Carlo Conti ovviamente non ha commentato questa nuova indiscrezione, come non ha fatto con tutti i pettegolezzi usciti finora. Molti addetti ai lavori però sono convinti che la data da segnare in calendario sia proprio quella.
Naturalmente fra le componenti del Festival c’è anche il tema delle co-conduzioni, che hanno acquistato la loro importanza, sopratutto mediaticamente parlando. Ebbene, circola una suggestione, per ora la possiamo chiamare solamente cosi.
La suggestione in oggetto si chiama Damiano David, che per altro ci risulta sia stato già in passato ad un passo dal ricoprire questo ruolo. Ormai Damiano è un cantante di livello internazionale. Ad oggi è il cantautore italiano più ascoltato all’estero del 2025. Spotify ha svelato la lista delle 30 tracce pubblicate quest’anno di artisti italiani più ascoltati all’estero e Daminao è al primo posto. L’ex frontman dei Maneskin si impone non solo occupando le prime due posizioni con “Next Summer” e “The First Time”, ma piazzando un totale di ben 8 brani nella top 30.

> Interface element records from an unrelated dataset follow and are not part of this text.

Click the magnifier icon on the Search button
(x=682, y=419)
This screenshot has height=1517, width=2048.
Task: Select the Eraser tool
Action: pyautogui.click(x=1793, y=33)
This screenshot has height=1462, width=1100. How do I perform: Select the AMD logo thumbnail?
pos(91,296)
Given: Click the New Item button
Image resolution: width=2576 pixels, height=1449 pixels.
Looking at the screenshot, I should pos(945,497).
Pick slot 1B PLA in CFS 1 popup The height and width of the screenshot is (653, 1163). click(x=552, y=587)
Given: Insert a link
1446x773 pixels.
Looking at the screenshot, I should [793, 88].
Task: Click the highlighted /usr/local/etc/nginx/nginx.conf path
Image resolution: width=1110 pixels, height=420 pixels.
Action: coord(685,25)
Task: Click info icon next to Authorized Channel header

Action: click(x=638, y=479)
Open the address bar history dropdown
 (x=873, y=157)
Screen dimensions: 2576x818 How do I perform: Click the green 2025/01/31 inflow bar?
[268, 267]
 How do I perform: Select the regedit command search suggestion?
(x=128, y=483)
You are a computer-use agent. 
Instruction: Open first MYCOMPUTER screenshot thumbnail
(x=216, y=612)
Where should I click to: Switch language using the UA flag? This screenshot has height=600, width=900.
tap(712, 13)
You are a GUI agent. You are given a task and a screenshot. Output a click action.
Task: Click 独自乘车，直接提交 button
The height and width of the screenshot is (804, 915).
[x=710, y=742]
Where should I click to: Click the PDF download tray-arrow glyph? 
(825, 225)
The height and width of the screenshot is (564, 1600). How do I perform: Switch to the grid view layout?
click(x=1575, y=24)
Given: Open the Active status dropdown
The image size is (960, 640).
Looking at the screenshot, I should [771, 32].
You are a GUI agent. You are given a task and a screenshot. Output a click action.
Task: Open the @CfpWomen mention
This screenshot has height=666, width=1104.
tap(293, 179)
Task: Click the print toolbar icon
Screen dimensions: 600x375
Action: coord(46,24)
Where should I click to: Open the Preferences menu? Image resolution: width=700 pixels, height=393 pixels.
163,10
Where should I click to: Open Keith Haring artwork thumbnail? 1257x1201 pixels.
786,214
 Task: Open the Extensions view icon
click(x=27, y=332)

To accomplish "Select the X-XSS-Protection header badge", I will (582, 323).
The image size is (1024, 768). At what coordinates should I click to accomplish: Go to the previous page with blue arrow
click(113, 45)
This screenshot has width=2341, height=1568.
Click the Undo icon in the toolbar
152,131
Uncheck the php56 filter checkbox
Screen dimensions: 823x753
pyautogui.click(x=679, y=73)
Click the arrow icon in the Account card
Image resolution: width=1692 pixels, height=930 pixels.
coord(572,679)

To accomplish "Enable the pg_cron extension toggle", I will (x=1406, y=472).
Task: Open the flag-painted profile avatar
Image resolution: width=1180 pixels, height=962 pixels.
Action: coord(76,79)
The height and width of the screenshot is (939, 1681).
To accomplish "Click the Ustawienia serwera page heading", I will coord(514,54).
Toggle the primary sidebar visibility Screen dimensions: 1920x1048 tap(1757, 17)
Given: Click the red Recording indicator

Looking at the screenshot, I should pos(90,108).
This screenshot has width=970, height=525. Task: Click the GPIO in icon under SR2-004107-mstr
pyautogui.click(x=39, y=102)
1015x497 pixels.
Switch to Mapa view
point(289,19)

Per Damiano inoltre è partito un tour mondiale che, dopo le date estive, lo porterà in giro per il nostro pianeta. La partenza del tour è avvenuta lo scorso 11 settembre a Varsavia e saranno oltre 30 le date internazionali che lo vedranno protagonista tra Europa, Asia, Australia, Sud America e Nord America.
Il tour culminerà negli Stati Uniti con 11 date tra le città nordamericane più importanti. Il gran finale è previsto per il 16 dicembre al The Fillmore di Washington DC. Ovviamente sono previste date anche in Italia, per la precisione Damiano David sarà al Forum di Milano il 7 ottobre e al Palazzo dello Sport di Roma l’11 e il 12 ottobre. Poi, chissà, a fianco di Carlo Conti al Festival di Sanremo 2026. Per Damiano sarebbe cosa buona e giusta, dopo il trionfo che l’ha visto protagonista al Festival del 2021 (quello senza pubblico in sala) insieme ai Maneskin con il brano “Zitti e buoni”.